What is needed is an exact copy of the entries below, with the pictures left out.

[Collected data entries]
------

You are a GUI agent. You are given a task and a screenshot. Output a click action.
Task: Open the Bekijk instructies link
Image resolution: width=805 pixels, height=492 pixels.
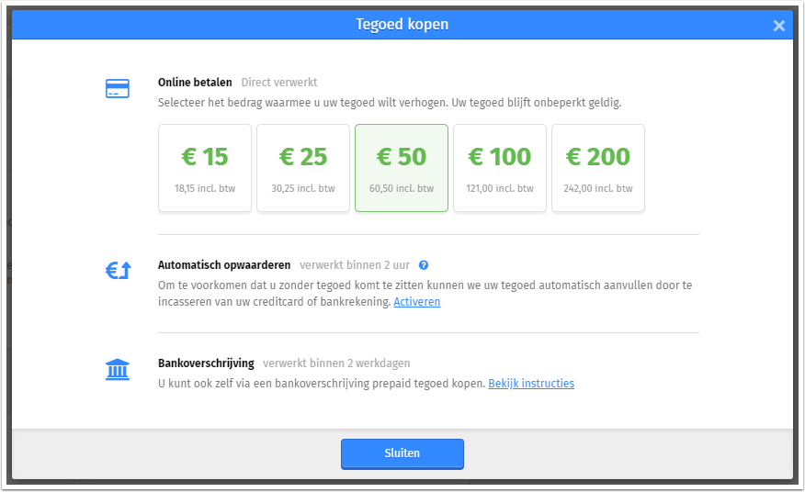click(531, 384)
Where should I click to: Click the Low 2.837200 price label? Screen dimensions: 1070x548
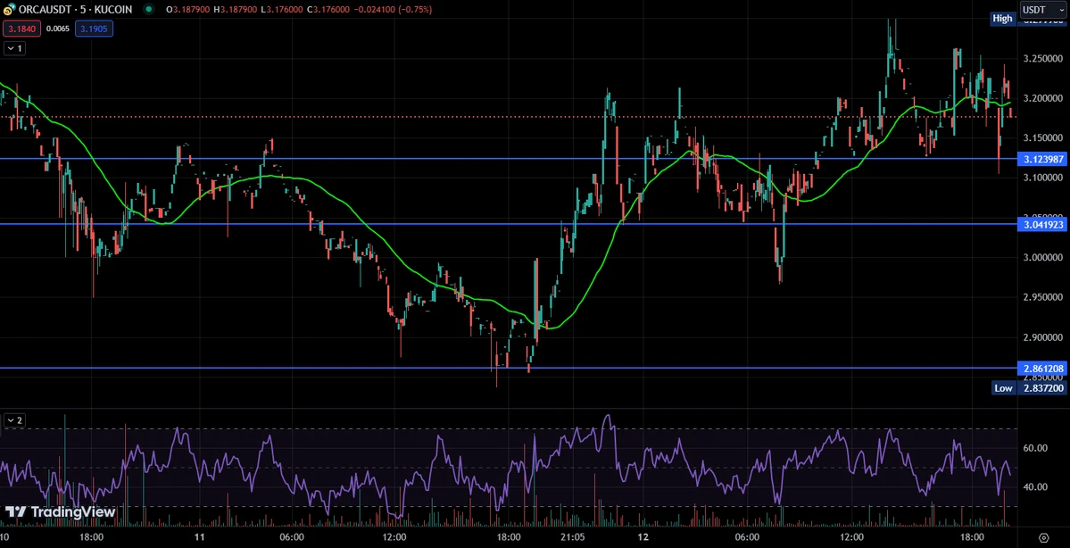tap(1028, 387)
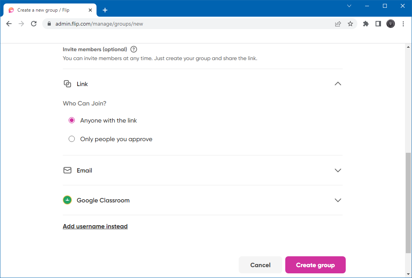Bookmark this page with the star icon
This screenshot has width=412, height=278.
click(x=350, y=24)
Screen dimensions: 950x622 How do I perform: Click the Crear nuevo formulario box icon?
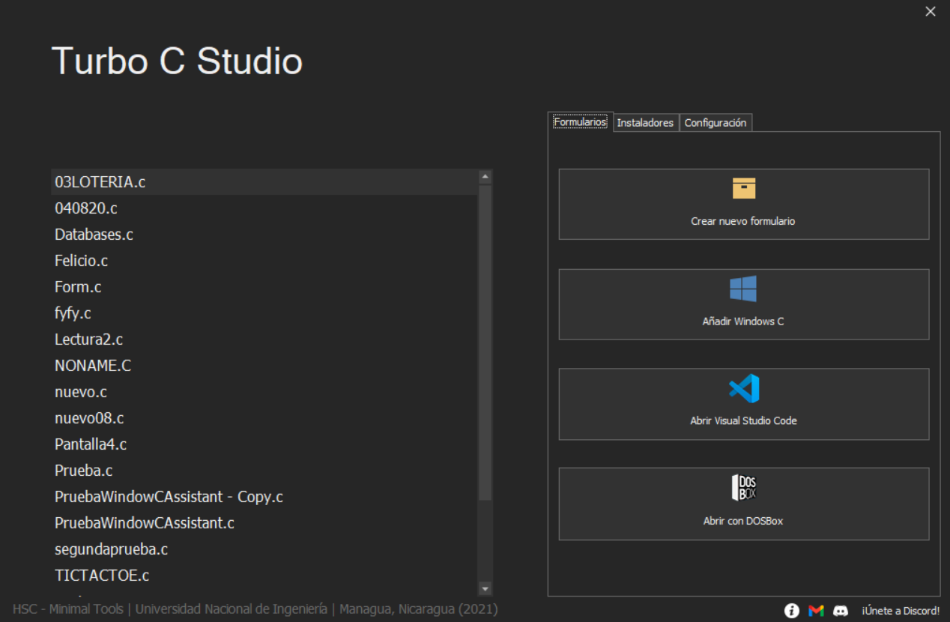[743, 187]
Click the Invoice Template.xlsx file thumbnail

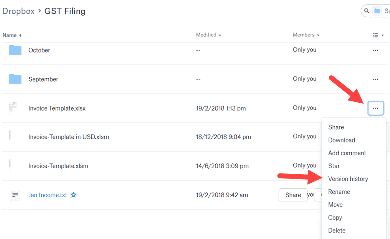13,108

------

RESPONSE FOR THIS EXERCISE:
You are a GUI agent. You are given a task and a screenshot. Output a click action.
Task: Open the Bekijk instructies link
Image resolution: width=805 pixels, height=492 pixels.
click(531, 384)
Where should I click to: Click the Low 2.837200 price label? Screen dimensions: 1070x548
tap(1028, 387)
Bookmark this page with the star icon
This screenshot has width=412, height=278.
click(x=350, y=24)
Screen dimensions: 950x622 How do I perform: Click the Crear nuevo formulario box icon?
[743, 187]
Click the Invoice Template.xlsx file thumbnail

13,108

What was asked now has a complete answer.